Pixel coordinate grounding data

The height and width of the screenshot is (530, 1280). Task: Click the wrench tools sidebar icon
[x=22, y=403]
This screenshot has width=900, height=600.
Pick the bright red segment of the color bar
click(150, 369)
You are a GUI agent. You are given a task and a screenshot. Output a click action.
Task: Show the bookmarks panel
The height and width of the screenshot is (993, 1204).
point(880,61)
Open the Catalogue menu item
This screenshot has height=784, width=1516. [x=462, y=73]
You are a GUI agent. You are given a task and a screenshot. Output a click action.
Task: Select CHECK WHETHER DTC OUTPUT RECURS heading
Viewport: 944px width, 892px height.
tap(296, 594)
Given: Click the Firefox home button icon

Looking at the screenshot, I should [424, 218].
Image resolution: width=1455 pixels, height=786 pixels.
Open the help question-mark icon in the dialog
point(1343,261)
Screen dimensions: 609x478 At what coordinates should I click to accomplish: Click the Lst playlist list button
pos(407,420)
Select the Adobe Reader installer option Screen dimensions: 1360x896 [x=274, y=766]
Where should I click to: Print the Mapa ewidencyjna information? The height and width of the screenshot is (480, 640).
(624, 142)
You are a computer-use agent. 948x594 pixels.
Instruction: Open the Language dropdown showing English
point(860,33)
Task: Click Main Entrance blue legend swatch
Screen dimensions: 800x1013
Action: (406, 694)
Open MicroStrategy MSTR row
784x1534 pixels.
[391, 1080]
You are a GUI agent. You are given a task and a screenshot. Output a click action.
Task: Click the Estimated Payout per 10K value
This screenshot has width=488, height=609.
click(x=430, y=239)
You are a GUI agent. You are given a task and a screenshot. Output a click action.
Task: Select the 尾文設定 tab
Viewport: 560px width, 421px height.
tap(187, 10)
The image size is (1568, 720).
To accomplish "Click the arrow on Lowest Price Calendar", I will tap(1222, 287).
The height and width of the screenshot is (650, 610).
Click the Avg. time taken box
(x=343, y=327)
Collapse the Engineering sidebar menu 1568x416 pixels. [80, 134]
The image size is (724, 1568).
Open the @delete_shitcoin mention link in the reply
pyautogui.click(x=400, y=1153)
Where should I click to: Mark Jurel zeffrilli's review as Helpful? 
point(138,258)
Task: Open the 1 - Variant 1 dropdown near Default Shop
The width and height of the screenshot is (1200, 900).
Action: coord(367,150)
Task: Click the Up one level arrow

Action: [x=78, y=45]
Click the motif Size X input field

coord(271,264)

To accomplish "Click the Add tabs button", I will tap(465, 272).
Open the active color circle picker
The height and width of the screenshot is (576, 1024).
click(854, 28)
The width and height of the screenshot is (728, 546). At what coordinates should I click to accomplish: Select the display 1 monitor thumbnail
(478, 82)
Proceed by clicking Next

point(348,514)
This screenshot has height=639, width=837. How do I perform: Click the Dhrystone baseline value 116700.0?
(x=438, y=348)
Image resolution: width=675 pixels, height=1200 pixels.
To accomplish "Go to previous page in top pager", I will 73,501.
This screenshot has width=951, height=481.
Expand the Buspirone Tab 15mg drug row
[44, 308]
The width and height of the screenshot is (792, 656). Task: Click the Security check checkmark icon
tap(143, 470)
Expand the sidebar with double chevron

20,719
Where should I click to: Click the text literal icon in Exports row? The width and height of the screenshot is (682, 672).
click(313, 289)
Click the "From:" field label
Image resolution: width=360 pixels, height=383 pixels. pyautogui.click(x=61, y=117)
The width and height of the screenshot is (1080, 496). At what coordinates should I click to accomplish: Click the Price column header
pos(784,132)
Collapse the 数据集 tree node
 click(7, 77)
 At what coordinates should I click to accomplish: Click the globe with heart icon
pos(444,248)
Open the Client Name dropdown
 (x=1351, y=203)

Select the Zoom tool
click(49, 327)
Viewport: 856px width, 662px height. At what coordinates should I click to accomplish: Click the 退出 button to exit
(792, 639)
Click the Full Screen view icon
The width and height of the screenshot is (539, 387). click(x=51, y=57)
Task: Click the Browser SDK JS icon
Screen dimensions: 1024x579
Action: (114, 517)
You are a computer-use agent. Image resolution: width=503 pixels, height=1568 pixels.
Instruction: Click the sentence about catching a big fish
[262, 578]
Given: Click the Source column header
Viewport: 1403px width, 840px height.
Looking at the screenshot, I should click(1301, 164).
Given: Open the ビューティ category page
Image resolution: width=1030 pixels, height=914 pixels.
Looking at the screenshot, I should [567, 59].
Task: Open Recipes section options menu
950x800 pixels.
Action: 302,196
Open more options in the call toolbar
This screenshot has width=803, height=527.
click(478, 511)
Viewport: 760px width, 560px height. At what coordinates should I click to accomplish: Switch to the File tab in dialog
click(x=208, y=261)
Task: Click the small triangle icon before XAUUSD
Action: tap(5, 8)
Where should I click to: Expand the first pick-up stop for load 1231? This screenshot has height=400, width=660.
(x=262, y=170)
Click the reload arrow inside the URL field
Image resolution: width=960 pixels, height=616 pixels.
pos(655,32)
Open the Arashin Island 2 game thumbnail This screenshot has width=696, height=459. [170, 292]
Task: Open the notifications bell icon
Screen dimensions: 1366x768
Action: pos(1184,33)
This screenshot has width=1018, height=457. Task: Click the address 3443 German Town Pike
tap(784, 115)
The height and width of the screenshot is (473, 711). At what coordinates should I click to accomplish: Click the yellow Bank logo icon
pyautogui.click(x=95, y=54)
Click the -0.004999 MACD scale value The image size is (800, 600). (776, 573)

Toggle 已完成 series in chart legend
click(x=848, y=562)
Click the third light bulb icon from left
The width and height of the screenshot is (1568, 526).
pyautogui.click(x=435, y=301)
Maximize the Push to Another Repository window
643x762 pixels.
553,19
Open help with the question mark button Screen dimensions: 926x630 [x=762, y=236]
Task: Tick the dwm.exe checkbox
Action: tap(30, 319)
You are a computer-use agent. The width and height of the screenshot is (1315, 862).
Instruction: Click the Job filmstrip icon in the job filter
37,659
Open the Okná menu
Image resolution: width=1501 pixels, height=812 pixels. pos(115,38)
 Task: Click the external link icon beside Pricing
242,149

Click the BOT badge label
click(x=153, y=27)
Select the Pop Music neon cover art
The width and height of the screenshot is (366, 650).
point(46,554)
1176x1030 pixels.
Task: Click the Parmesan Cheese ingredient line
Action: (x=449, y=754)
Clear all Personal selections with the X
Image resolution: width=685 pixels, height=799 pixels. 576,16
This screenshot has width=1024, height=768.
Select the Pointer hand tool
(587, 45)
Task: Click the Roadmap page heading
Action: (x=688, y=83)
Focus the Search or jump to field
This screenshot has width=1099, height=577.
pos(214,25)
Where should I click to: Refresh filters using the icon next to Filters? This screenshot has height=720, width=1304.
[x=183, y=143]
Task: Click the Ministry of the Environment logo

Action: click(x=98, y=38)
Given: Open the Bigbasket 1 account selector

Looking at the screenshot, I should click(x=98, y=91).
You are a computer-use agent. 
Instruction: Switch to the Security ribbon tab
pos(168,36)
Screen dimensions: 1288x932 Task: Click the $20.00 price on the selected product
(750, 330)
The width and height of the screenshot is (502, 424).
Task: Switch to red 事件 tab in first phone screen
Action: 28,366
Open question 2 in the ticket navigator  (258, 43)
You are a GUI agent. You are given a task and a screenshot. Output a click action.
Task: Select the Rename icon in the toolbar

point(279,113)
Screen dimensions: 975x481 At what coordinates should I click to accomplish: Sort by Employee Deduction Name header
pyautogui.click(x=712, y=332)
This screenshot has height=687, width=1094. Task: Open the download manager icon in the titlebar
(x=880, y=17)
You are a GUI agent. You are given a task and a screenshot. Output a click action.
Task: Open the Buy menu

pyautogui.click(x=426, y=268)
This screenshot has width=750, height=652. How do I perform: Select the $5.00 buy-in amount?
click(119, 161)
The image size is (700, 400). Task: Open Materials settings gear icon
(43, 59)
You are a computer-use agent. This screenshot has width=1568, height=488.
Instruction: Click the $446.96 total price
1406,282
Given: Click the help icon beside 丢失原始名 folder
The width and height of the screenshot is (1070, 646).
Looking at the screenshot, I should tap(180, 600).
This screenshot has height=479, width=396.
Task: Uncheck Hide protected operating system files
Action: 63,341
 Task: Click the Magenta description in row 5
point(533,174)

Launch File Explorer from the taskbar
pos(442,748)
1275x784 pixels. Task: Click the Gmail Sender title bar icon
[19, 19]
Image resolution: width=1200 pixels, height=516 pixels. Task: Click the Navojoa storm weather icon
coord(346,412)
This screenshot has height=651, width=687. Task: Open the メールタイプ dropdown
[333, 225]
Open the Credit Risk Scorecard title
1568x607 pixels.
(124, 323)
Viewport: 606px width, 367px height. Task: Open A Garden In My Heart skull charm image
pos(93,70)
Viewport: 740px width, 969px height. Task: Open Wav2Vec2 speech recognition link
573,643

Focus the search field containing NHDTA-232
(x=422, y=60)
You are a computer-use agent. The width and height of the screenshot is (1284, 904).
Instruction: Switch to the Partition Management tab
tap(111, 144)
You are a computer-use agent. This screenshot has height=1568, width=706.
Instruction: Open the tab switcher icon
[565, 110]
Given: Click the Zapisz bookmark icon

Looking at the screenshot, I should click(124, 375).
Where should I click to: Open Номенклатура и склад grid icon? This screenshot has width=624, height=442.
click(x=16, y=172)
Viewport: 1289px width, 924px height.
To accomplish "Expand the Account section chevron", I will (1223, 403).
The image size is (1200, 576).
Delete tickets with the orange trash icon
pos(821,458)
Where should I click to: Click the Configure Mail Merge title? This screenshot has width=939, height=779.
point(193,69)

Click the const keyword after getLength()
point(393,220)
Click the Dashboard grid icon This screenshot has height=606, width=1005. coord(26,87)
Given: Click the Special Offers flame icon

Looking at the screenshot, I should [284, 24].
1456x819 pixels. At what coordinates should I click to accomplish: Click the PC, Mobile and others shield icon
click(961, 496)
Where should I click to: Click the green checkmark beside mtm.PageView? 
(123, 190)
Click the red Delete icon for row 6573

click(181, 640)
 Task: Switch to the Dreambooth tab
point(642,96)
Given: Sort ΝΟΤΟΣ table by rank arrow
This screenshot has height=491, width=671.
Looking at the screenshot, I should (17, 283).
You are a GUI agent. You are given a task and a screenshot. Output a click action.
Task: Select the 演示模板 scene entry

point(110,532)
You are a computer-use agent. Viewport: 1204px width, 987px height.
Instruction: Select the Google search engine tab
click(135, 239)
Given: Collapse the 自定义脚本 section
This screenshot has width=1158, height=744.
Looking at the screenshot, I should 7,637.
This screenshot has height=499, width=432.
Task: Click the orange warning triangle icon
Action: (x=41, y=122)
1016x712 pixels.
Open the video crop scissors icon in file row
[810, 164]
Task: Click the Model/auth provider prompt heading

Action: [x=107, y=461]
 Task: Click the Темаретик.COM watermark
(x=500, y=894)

WORK TO COMPLETE – In your answer, include only the lines above starting at the line that holds "has width=1568, height=488." and ending at the line that holds "Given: Click the help", copied exactly.

WRITTEN REPLY –
You are a computer-use agent. This screenshot has width=1568, height=488.
Instruction: Click the $446.96 total price
1406,282
Given: Click the help icon beside 丢失原始名 folder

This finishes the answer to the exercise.